Personally, I don't know any better way to implement business logic today than with OO techniques, also known as the Domain Model pattern. That's what's inside my services, among other things. If John has found a better, or different way, I'd be happy to hear it.
However, the issue of "internal services" is not something new to me. Arnon and I have been implementing exactly that in a current project - he wrote up some of our experiences here. Although we did dub them MicroServices, I stand by my original advice - Business Level Services. These micro services are really a different breed and thus I think that they should be given a different kind of name. Maybe "Independent Processing Unit".
These IPUs are the result of analyzing processes within a business service and identifying independent processing steps that can occur in parallel. See "parallelism" in "The Pragmatic Programmer". The trust boundaries that exist between services do not exist between IPUs.
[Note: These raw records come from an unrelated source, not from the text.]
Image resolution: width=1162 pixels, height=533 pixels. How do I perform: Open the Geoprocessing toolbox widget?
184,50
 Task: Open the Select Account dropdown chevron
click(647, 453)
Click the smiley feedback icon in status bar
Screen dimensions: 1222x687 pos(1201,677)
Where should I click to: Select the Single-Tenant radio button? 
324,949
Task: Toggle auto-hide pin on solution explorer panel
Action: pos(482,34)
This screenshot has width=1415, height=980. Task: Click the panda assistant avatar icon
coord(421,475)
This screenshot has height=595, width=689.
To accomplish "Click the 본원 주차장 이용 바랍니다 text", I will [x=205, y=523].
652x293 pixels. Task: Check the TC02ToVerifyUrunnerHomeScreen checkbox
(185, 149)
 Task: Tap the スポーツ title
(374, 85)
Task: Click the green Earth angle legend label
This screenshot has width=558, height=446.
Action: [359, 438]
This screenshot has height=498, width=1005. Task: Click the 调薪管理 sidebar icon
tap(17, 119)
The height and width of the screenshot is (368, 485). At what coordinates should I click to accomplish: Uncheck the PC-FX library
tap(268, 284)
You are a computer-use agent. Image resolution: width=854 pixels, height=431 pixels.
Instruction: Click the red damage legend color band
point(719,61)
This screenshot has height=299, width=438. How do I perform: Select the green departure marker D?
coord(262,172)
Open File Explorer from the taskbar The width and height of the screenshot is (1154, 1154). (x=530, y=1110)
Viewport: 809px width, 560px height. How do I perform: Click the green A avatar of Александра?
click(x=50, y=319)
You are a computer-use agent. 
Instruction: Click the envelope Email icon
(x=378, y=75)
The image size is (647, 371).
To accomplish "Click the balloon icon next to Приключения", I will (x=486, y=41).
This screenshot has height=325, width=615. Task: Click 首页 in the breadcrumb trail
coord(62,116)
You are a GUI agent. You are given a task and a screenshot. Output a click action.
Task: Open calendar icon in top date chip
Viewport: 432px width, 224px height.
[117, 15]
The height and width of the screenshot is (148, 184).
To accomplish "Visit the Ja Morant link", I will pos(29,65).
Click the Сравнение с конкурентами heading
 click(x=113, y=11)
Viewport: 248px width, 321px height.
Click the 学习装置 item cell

The creation of an IPU is often founded on increasing scalability by increasing the ability to run things in parallel - purely technical concerns.
One of the main points I make concerning scalability and SOA is that you don't scale out a service by running multiple instances of it. Rather, the service scales out internally, without anyone on the outside being aware of it. IPUs are a good way of achieving this.
Let's try not to overload the service concept more. It was too overloaded to begin with. For me, I'm going to replace that concept with the term Business Service for clarity.